Court says 3-strikes sentence is cruel
California’s three-strikes sentencing law suffered a blow Tuesday when a federal appeals court struck down as unconstitutional a 28-years-to-life sentence for a sex offender who failed to register with local police at the correct time of year.
The U.S. 9th Circuit Court of Appeals sent the case of Cecilio Gonzalez back to federal district court in Los Angeles for resentencing after finding his 2001 penalty constituted cruel and unusual punishment, which is prohibited by the 8th Amendment.
Gonzalez’s harsh sentence was grossly disproportionate to his “entirely passive, harmless and technical violation of the registration law,” the appeals court said.
The California Penal Code requires a sex offender to register whereabouts annually within five working days of an ex-convict’s birthday. Gonzalez had registered in Los Angeles County in May 2000 and confirmed his address a year later, meeting the yearly requirement but violating the deadline of his Feb. 24 birthday.
“This is not a case where my client failed to register. He failed to update his address information that was still good,” said Gia Kim, the federal public defender who argued Gonzalez’s case to the appeals court.
Registration infractions carry a maximum three-year sentence in California, and Gonzalez’s oversight wouldn’t even qualify as a crime in at least 11 states, wrote Circuit Judge Jay S. Bybee, one of the court’s more conservative judges.
Bybee also pointed out that Gonzalez, who has already been in prison for more than seven years for this third felony conviction, was facing substantially more severe punishment than that imposed in California for far more serious crimes, such as second-degree murder.
It was unclear how much significance Tuesday’s ruling would have for others sentenced to long terms for minor third offenses.
“It does show that the courts are willing to reject really outrageously long sentences for very technical offenses,” Kim said. “The opinion focused on the fact that this was a crime of omission and a crime of very little moral culpability.”

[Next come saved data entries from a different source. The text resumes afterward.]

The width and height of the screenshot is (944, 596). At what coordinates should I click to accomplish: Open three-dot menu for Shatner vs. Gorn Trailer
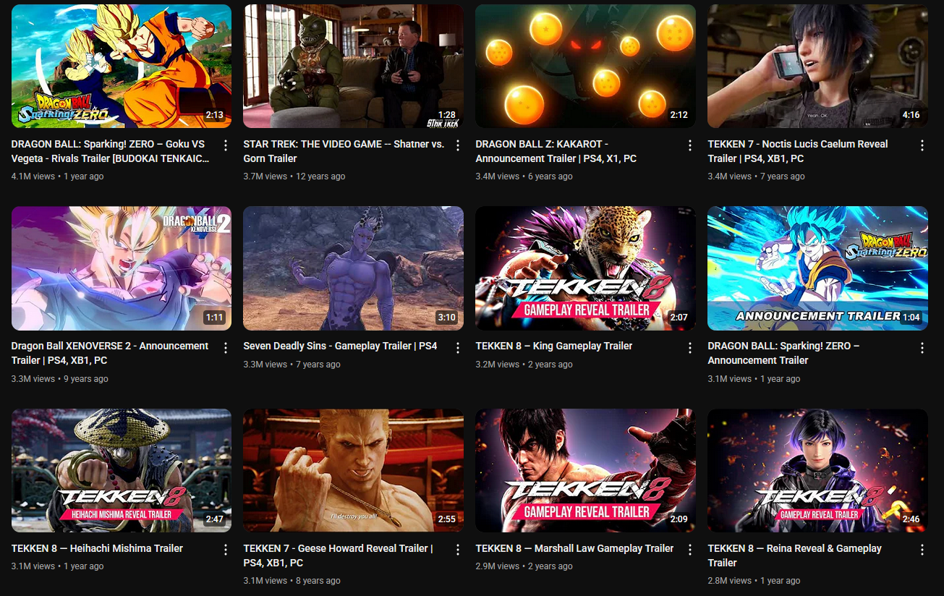[457, 145]
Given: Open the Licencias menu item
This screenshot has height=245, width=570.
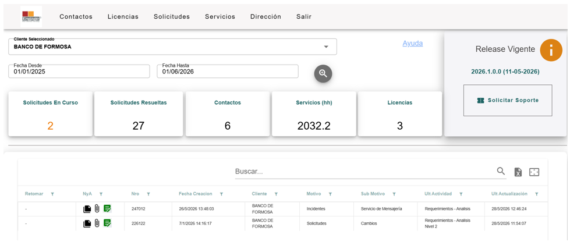Looking at the screenshot, I should (x=123, y=17).
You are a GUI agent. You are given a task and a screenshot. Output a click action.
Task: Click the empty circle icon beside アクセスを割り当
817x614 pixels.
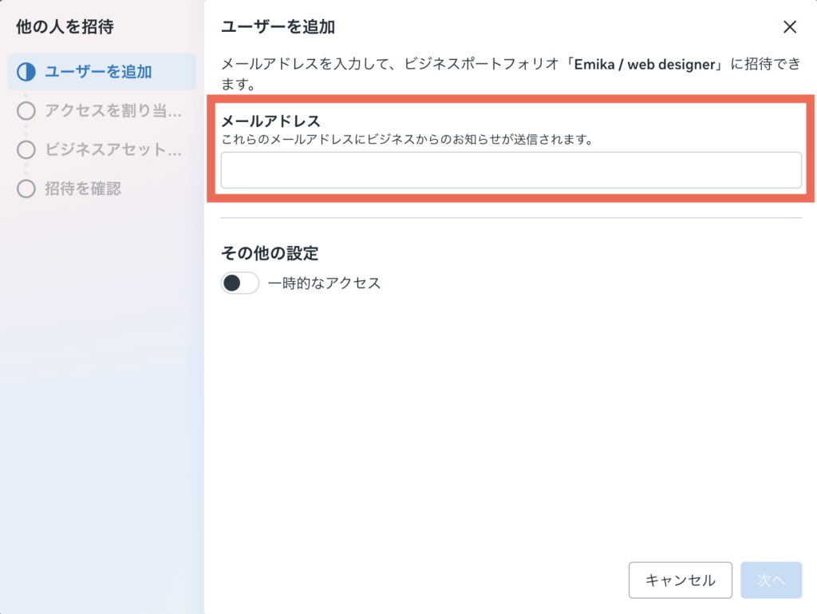click(26, 111)
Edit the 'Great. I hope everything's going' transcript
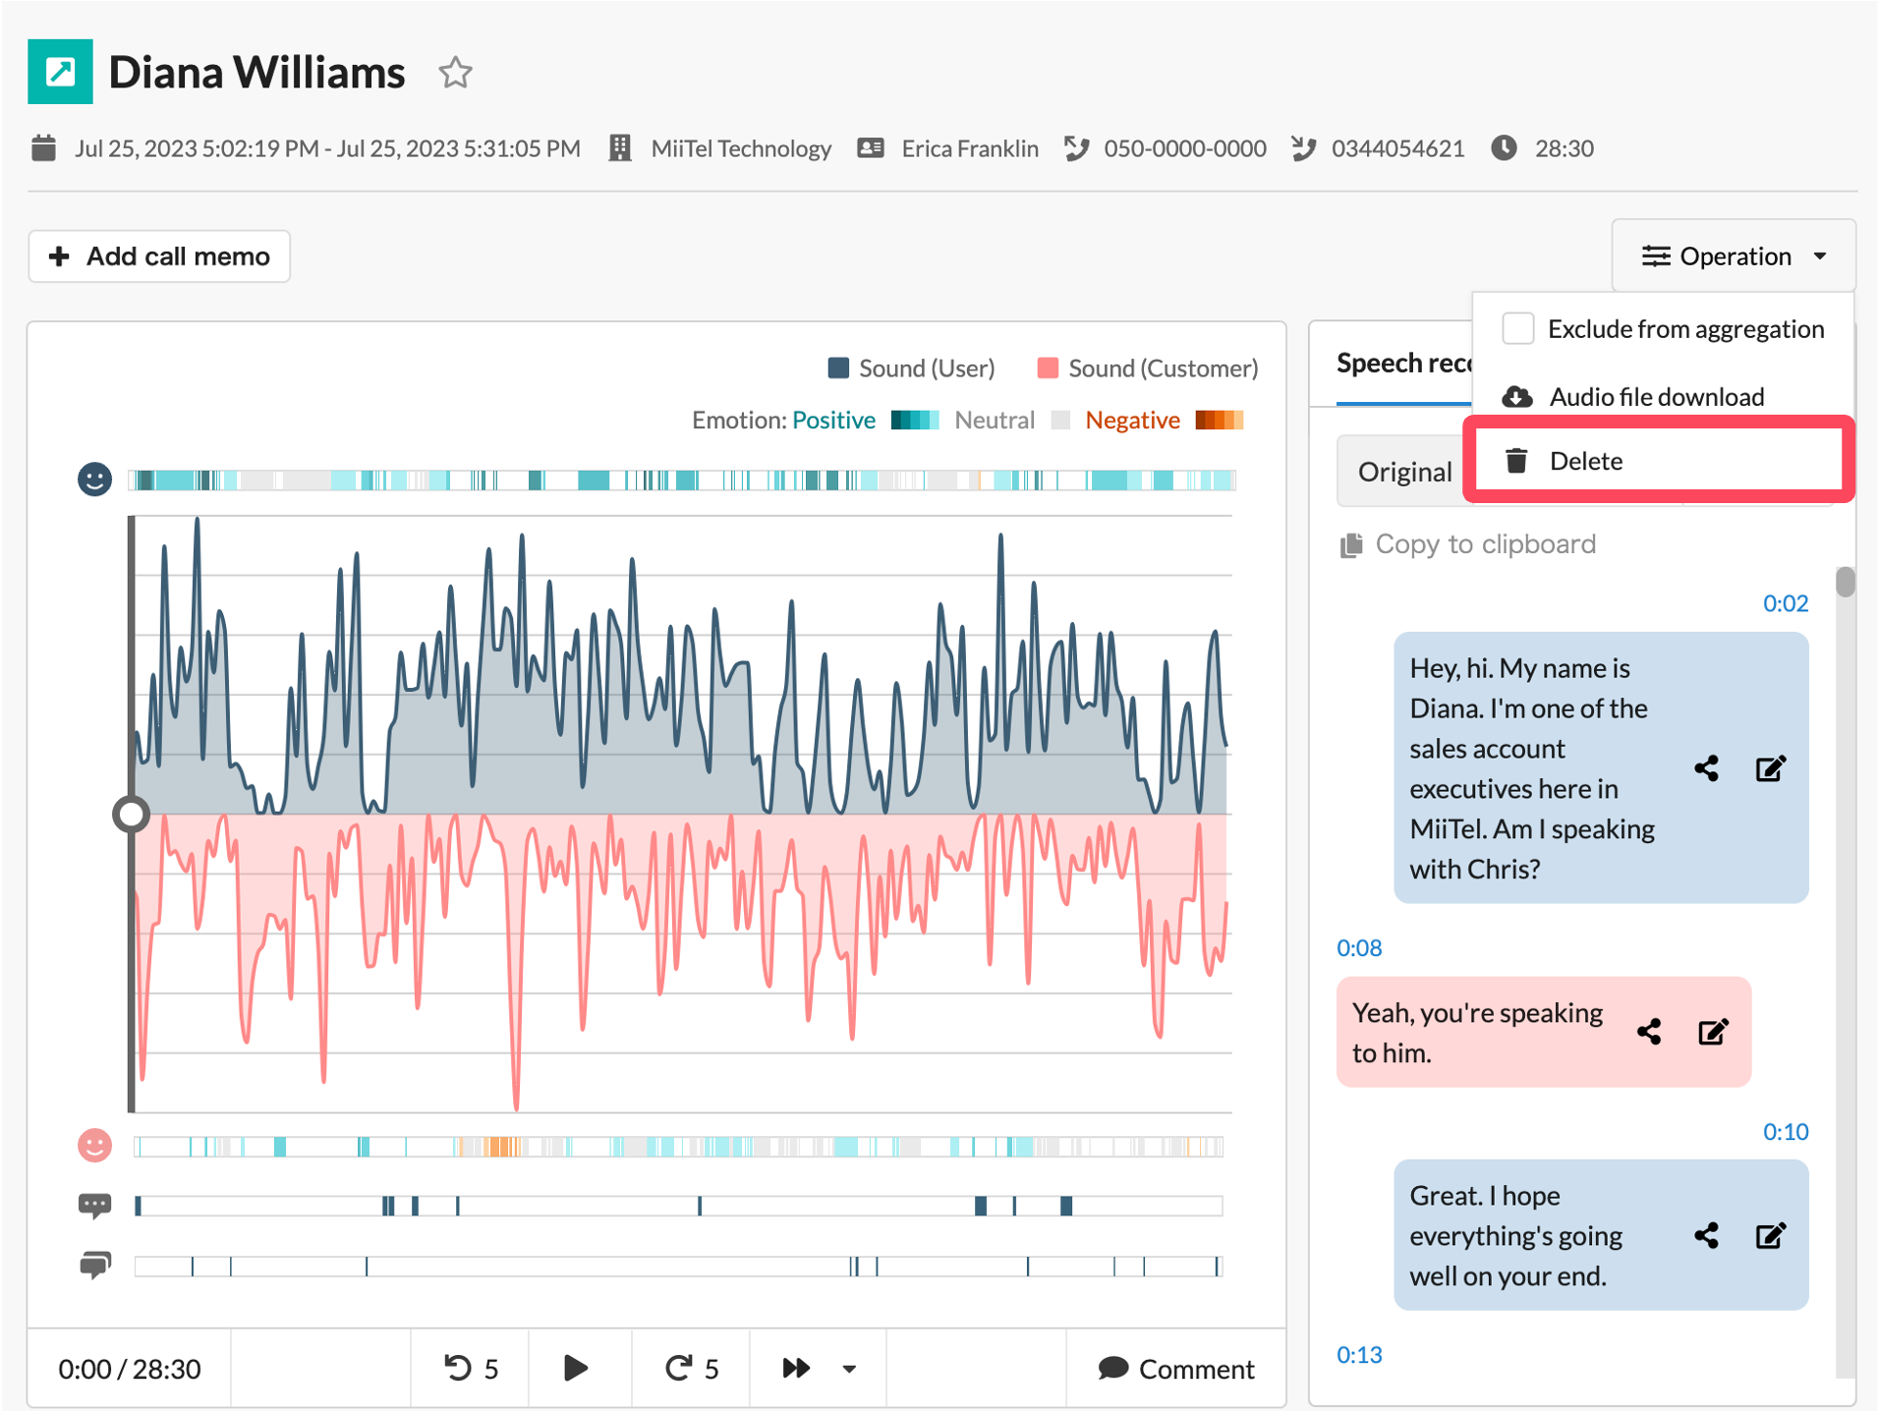 (1771, 1235)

The state attorney general’s office declined to comment on the ruling or say whether it would be appealed, said Christine Gasparac, press secretary for Atty. Gen. Jerry Brown.
Efforts to ease the three-strikes rule have largely failed. The U.S. Supreme Court ruled in two challenges in March 2003 that it was a state legislature’s right to determine how best to deter criminal recidivism.
“It is enough that the state of California has a reasonable basis for believing that dramatically enhanced sentences for habitual felons advances the goals of its criminal justice system in any substantial way,” former Justice Sandra Day O’Connor wrote for the 5-4 majority in upholding 25-years-to-life sentences for the two men whose respective third-strike offenses involved shoplifting golf clubs and video tapes.
California voters approved a 2000 ballot initiative that provides drug treatment instead of life imprisonment for most third strikes involving drug possession. But voters spurned an initiative four years ago that would have required the third felony to be violent or serious to justify a harsh sentence.